Der ukrainische Parlamentsvorsitzende weist auf notwendige, tiefgreifende Systemreformen in seinem Land hin, die für die Stabilität, den wirtschaftlichen Wiederaufbau und die demokratische Entwicklung von entscheidender Bedeutung seien. Die Schlüsselrolle in diesem Prozess liegt bei der Implementierung des Assoziierungsabkommens zwischen der Ukraine und der EU, einschließlich die Vorbereitung für Einführung einer tiefen und umfassenden Freihandelszone zwischen der Ukraine und der EU. Die Liberalisierung von Visabestimmungen gehört auch zu der Reihe der Fragen, die in diesem Rahmen festgestellt werden müssen.
Seinerseits versichert der Bundestagspräsident, die Ratifizierung des Assoziierungsabkommens im Deutschen Bundestag zu unterstützen, die bereits vor dem Gipfeltreffen der Östlichen Partnerschaft in Riga erfolgen soll, und die Gewährung der von EU und internationalen Finanzinstitutionen vereinbarten zusätzlichen Finanzhilfe zur Stabilisierung der Wirtschaft und Unterstützung der Reformen zu begleiten.
Beide Vorsitzende der Parlamente betonen die uneingeschränkte Souveränität und territoriale Integrität der Ukraine und rufen zu den aktuellen Bemühungen um eine friedliche dauerhafte Lösung des Konflikts in der Ostukraine alle Seiten dazu auf, das Minsker Maßnahmenpaket vom 12. Februar 2015 auf der Grundlage des Minsker Protokolls vom 5. September 2014 und des Memorandums vom 19. September 2014 vollständig umzusetzen. Minsker Abkommen ist die Grundlage für dauerhaften Frieden und Stabilität in der Region. Vorsitzende der Parlamente heißen gut, dass die Präsidente von der Ukraine, Deutschland, Russland und Frankreich versuchen, ihren Einfluss zu nutzen, um das am 12. Februar 2015 genehmigte Paket von Maßnahmen durchzuführen.
Vorsitzende der ukrainischen und deutschen Parlamente fordern die Freilassung von Nadija Sawtschenko, die als Pilotin Ende Juni des vergangenen Jahres festgenommen wurde und die Mitglied des ukrainischen Parlaments sowie der ukrainischen Delegation in der Parlamentarischen Versammlung des Europarats ist.
Vorsitzende der Parlamente verurteilen die völkerrechtswidrige Annexion der Autonomen Republik Krim und der Stadt Sewastopol durch die Russische Föderation, die der Charta der Vereinten Nationen, der Helsinki-Schlussakten und vor allem dem Budapester Memorandum von 1994 widerspricht.
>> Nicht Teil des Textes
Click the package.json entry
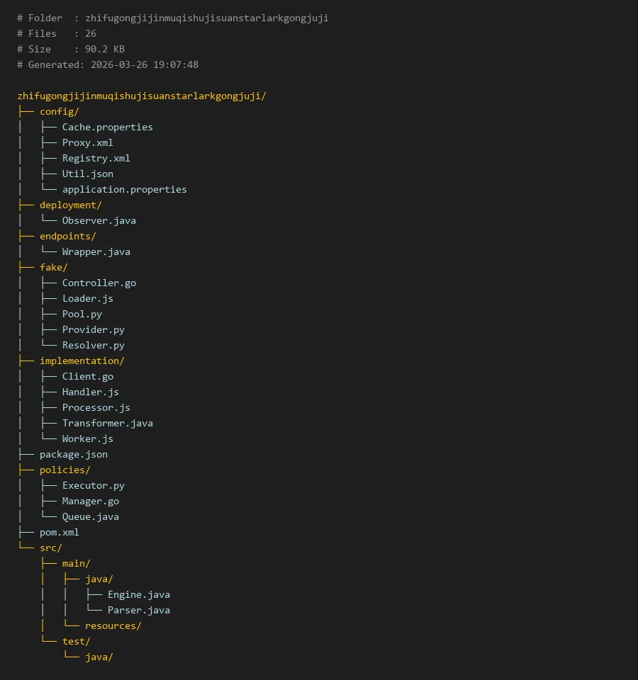Image resolution: width=638 pixels, height=680 pixels. click(73, 454)
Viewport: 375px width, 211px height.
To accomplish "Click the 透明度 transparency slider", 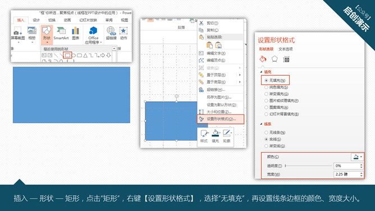I will point(309,166).
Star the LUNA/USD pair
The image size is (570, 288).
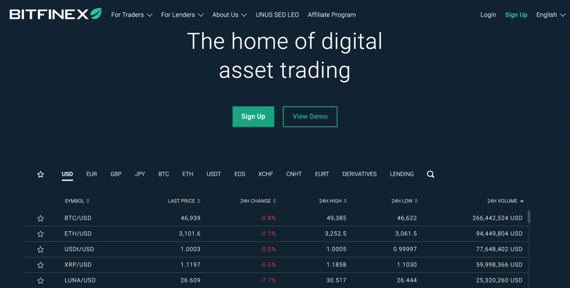pos(40,280)
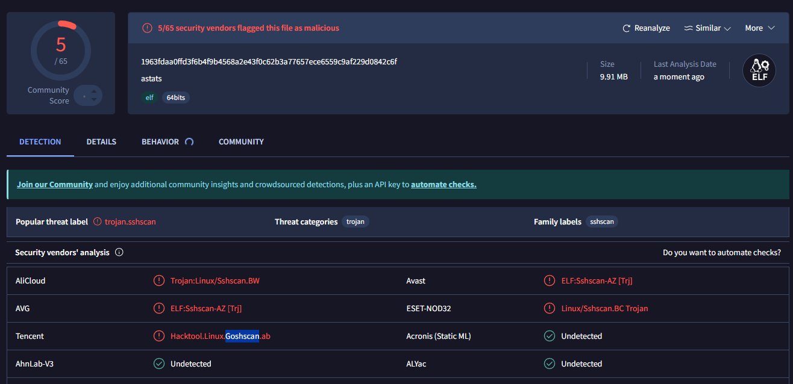Click the Similar waves icon

(x=689, y=28)
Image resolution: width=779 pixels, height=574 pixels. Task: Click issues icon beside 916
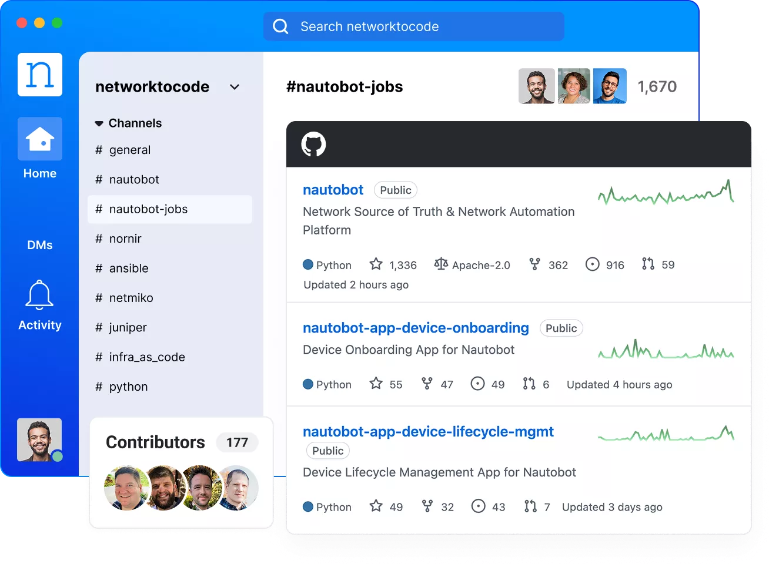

In dieser Hinsicht weisen Vorsitzende der Parlamente auf die Wichtigkeit der Resolution 68/262 der Generalversammlung der Vereinten Nationen vom 27. März 2014, die die Souveränität und die territoriale Unversehrtheit der Ukraine innerhalb ihrer international anerkannten Grenzen bekräftigt.
Vorsitzende der Werchowna Rada der Ukraine und des Deutschen Bundestages bekräftigen ihren Willen, interparlamentarischen Zusammenarbeit auf allen Ebenen zu intensivieren. Die wichtigsten Themen vom gemeinsamen Interesse ist es, Austausch von Informationen über die Prozesse in der Ukraine, Förderung bei der Umsetzung des Assoziierungsabkommens in der Ukraine, Unterstützung des Reformprozesses, parlamentarische Unterstützung wichtiger Entscheidungen auf der Ebene der Bundesregierung und des Rates der Europäischen Union über die Hilfeleistung für die Ukraine und die weitere Annäherung zwischen der Ukraine und der EU.